Conditional Imitation Learning CARLA

6 minute read

Conditional Imitation Learning at CARLA

Conditional Imitation Learning at CARLA

End-to-end Driving via Conditional Imitation Learning (Paper)

End-to-end Driving via Conditional Imitation Learning (Paper)

Abstract

  • Deep networks trained on demonstrations of human driving have learned to follow roads and avoid obstacles
  • However, driving policies trained via imitation learning cannot be controlled at test time
  • We propose to condition imitation learning on high-level command input

Introduction

  • Imitation learning can be used to train a model that maps perceptual inputs to control commands
  • for example, mapping camera images to steering and acceleration
  • lane following ,off-road obstacle avoidance
  • However, these systems have characteristic limitations
  • NVIDIA Implementation
    • For example, the network trained by Bojarski et al. [4] was given control over
      lane and road following only. When a lane change or a turn from one road to another were required, the human driver had to take control [4]
  • Why has imitation learning not scaled up to fully autonomous urban driving?
    • One limitation is in the assumption that the optimal action can be inferred from the perceptual input alone
    • when a car approaches an intersection, the camera input is not sufficient to predict whether the car should turn left, right, or go straight
  • In this paper, we address this challenge with conditional imitation learning
    • **At training time, the model is given not only the perceptual input and the
      control signal, but also a representation of the expert’s intention. **
    • At test time,the network can be given corresponding commands, which resolve the ambiguity in the perceptuomotor mapping
    • The trained network is thus freed from the task of planning and can devote its representational capacity to driving
  • We evaluate the presented approach in realistic simulations of urban driving and
    on a 1/5 scale robotic truck
  • we develop a command-conditional formulation that enables the application of
    imitation learning to more complex urban driving.
  • Another difference is that we learn to control not only steering but also acceleration and braking, enabling the model to assume full control of the car
  • In reinforcement learning, hierarchical approaches aim to construct multiple
    levels of temporally extended sub-policies
  • Hierarchical approaches have also been combined with deep learning and applied to raw sensory input
  • In these works, the main aim is to learn purely from experience and discover hierarchical structure automatically
  • In contrast, we focus on imitation learning, and we provide additional information on the expert’s intentions during demonstration
  • This formulation makes the learning problem more tractable and yields a human-controllable policy
  • Parameterized goals have been used to train motion controllers in robotics
  • Our work shares the idea of training a conditional controller, but differs in the
    model architecture,the application domain (vision-based autonomous driving), and the learning method (conditional imitation learning)
  • On the opposite side are end-to-end approaches that train function approximators
    to map sensory input to control commands
  • we limit commands to a predefined vocabulary such as “turn right at the next
    intersection”, “turn left at the next intersection”, and “keep straight”.

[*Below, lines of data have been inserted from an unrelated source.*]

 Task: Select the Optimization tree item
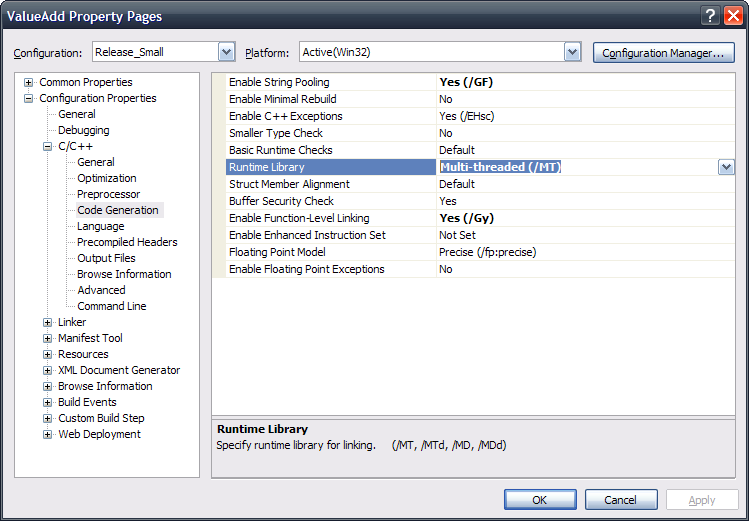coord(109,178)
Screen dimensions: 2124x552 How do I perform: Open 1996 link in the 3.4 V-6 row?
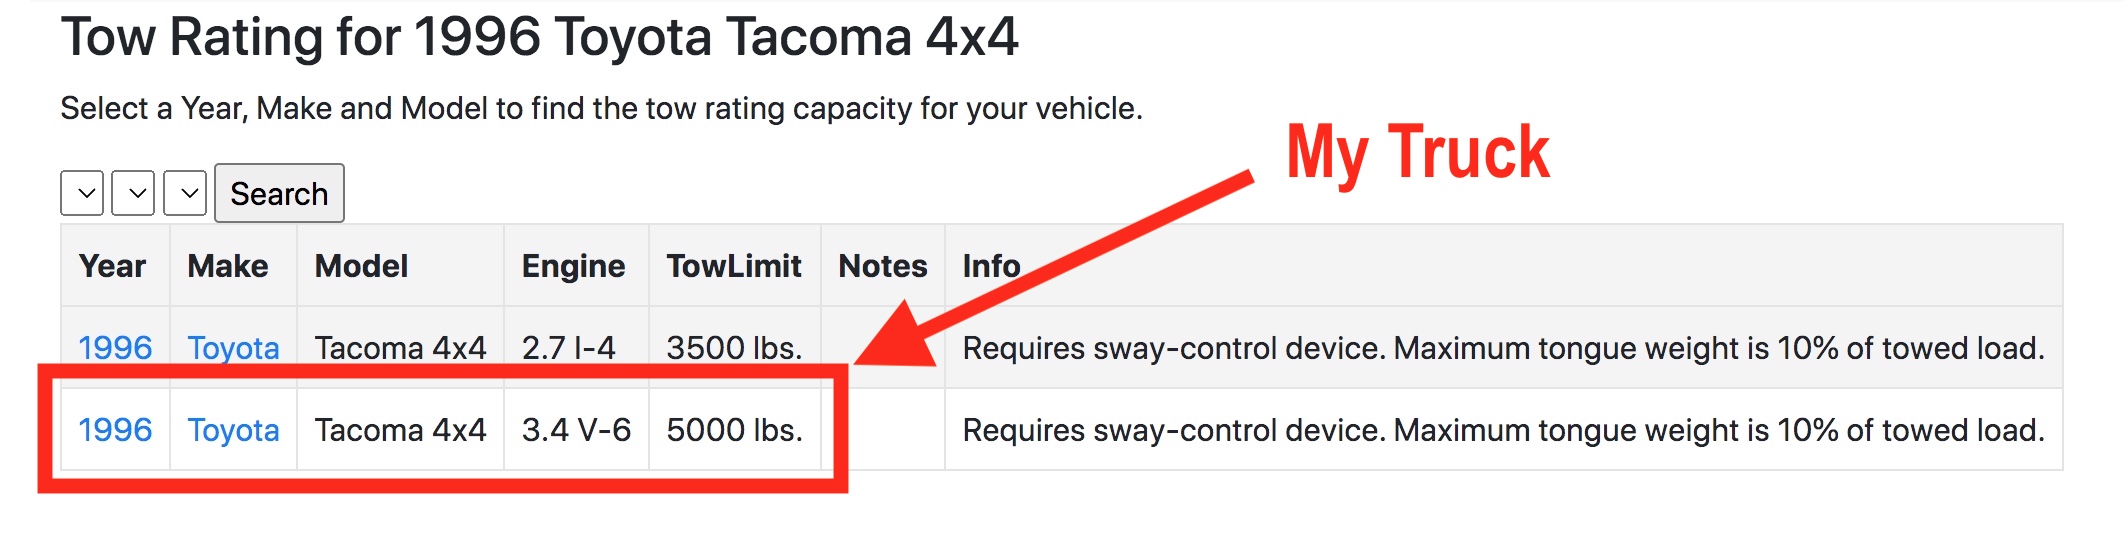click(115, 430)
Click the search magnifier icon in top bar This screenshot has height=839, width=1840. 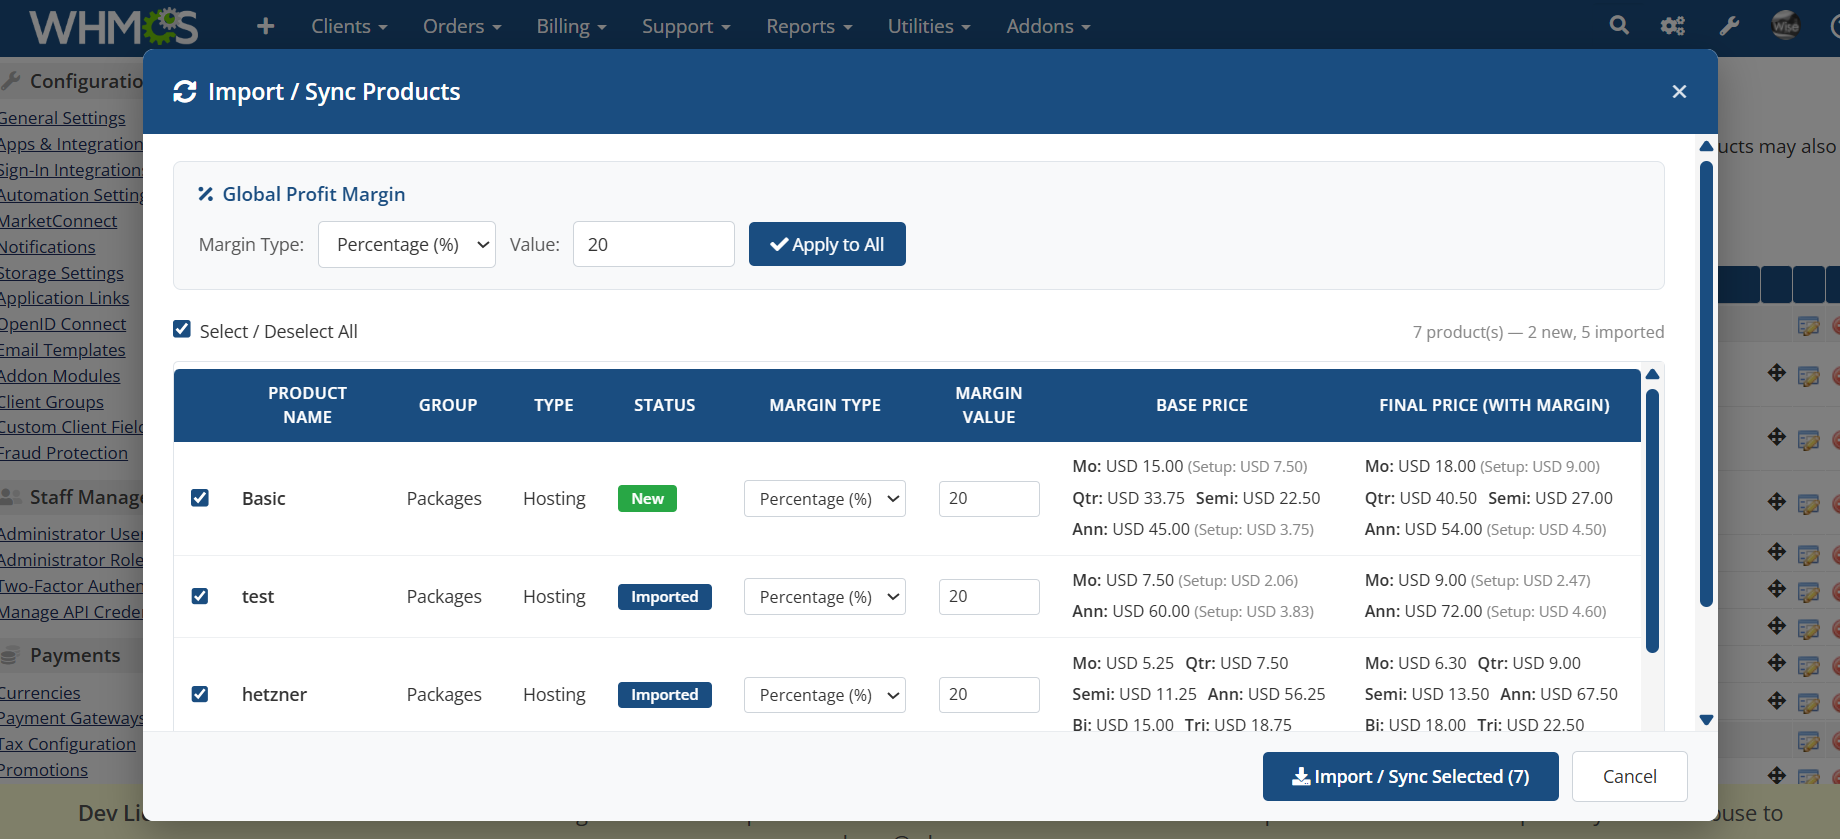pos(1618,26)
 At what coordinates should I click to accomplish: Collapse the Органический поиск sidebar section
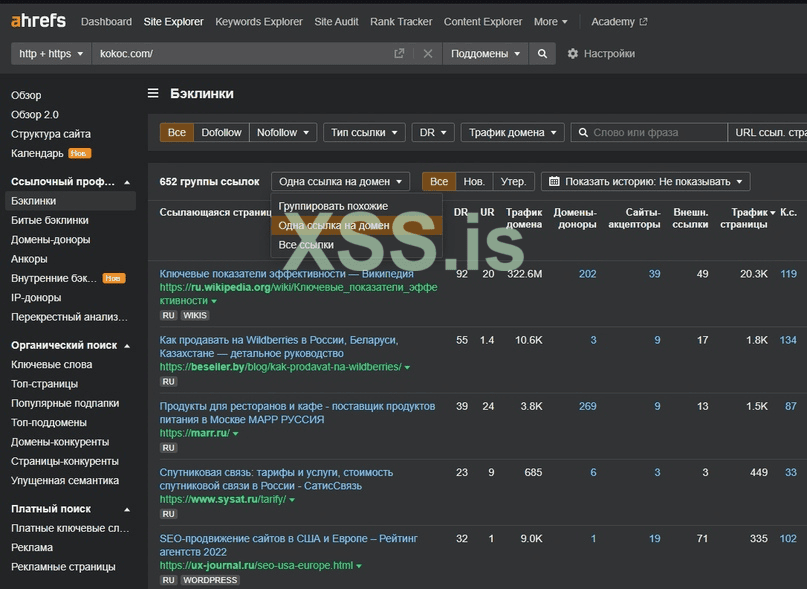coord(126,346)
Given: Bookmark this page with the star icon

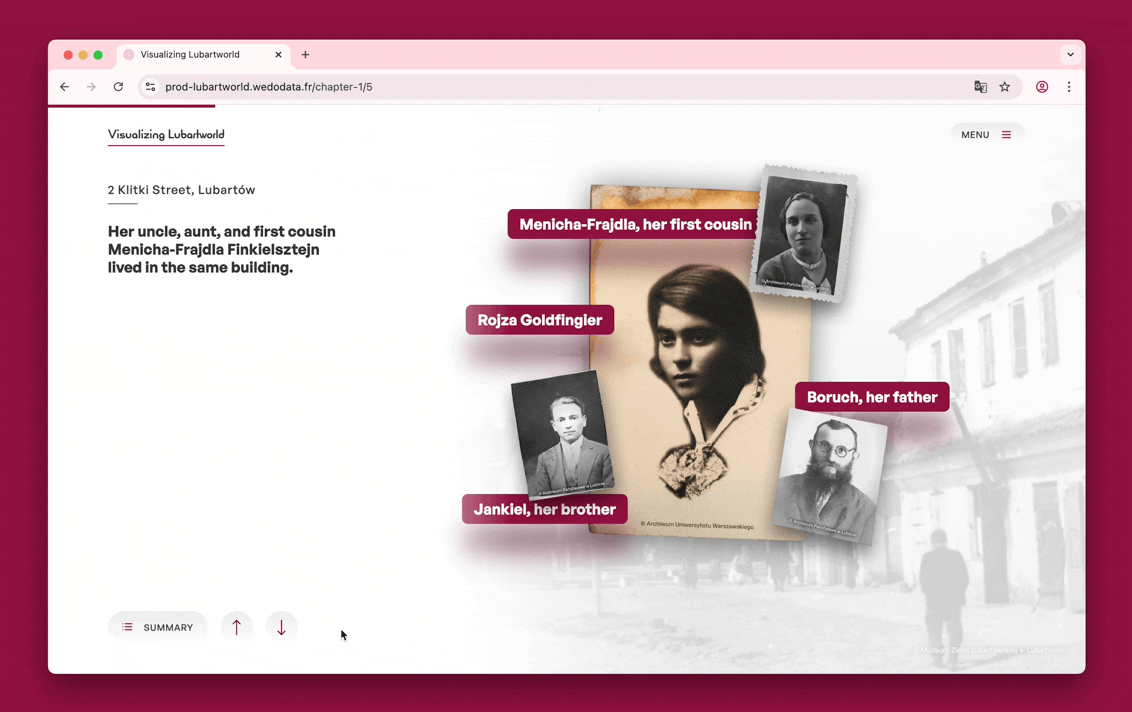Looking at the screenshot, I should point(1005,87).
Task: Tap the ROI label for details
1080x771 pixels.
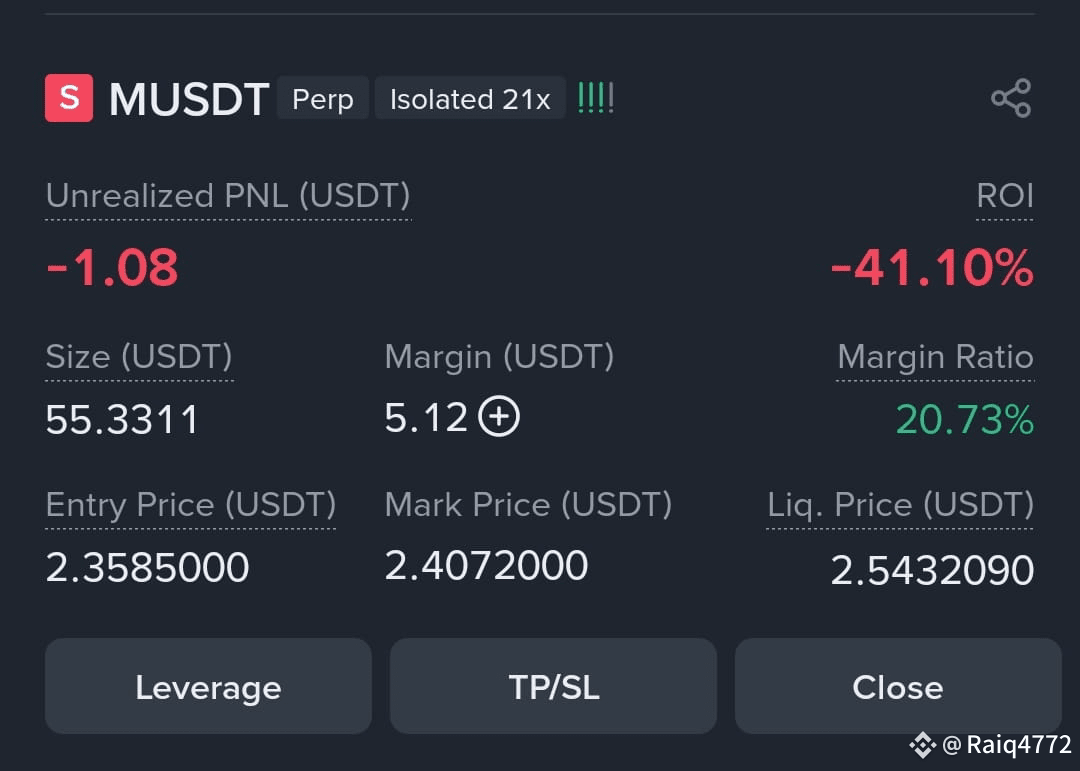Action: pos(1005,196)
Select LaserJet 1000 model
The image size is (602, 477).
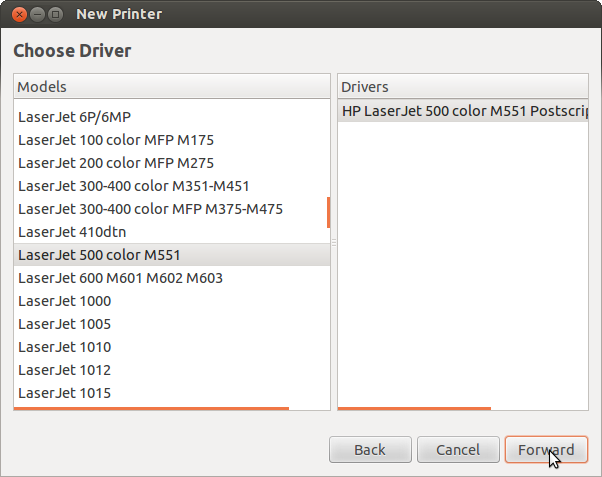pos(64,301)
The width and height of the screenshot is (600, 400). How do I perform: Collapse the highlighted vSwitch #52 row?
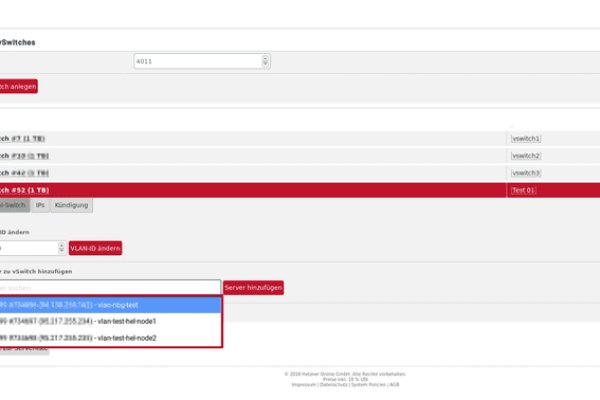point(25,190)
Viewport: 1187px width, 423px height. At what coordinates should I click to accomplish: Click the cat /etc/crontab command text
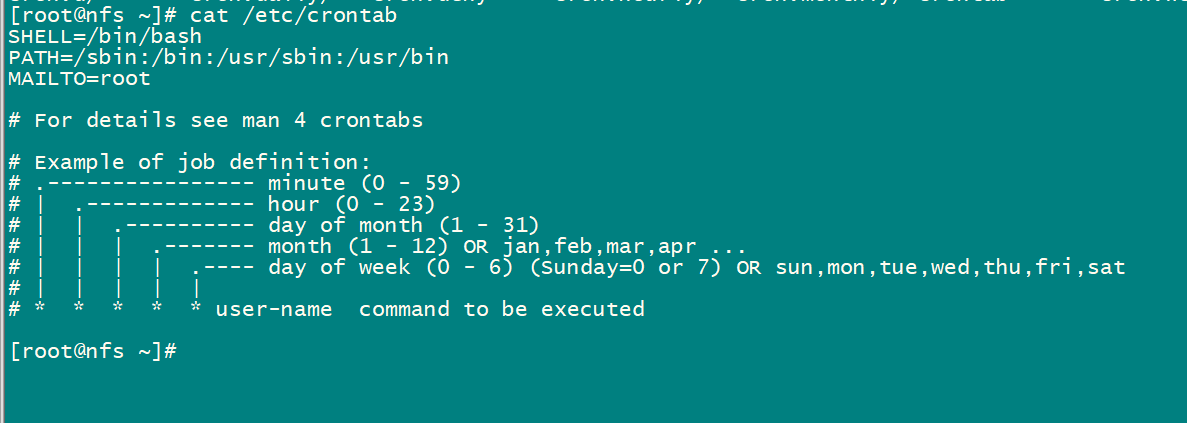tap(293, 17)
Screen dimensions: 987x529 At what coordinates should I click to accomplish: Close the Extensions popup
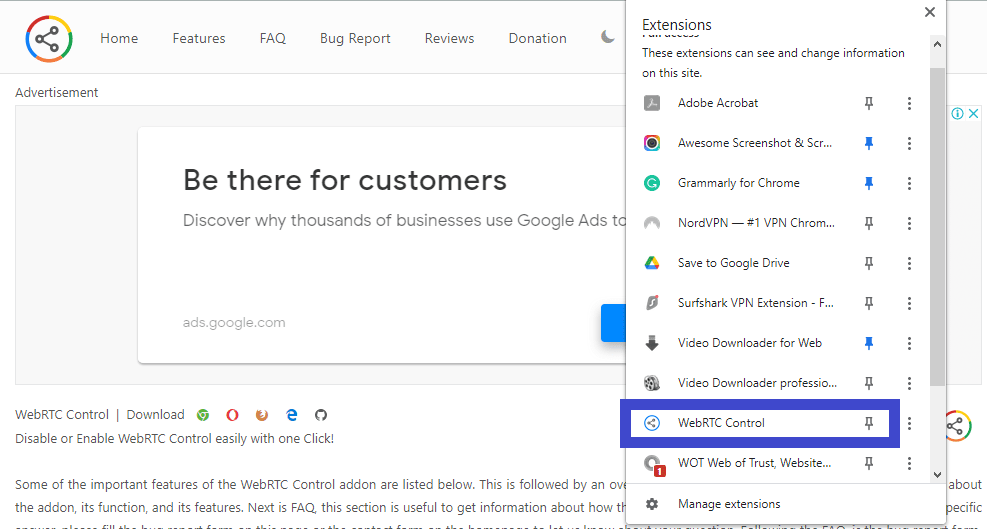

Conditional Imitation Learning

  • However, in more complex scenarios the assumption that the mapping of observations to actions is a function breaks down

  • these turn signals can be used as commands in our formulation
  • These test-time commands can come from a human user or a planning module
  • In urban driving, a typical command would be “turn right at the next
    intersection”,which can be provided by a navigation system or a passenger

Methodology

observation : Image measurement : acceleration command : human interface

1) Network Architecture

  • In our driving experiments, the action space is continuous and
    two-dimensional: steering angle and acceleration. The acceleration can be negative, which corresponds to braking or driving backwards. The command c is a categorical variable represented by a one-hot vector

  • We study two approaches to incorporating the command c into the network.
    The first architecture is illustrated in Figure 3(a). The network takes the command as an input, alongside the image and the measurements.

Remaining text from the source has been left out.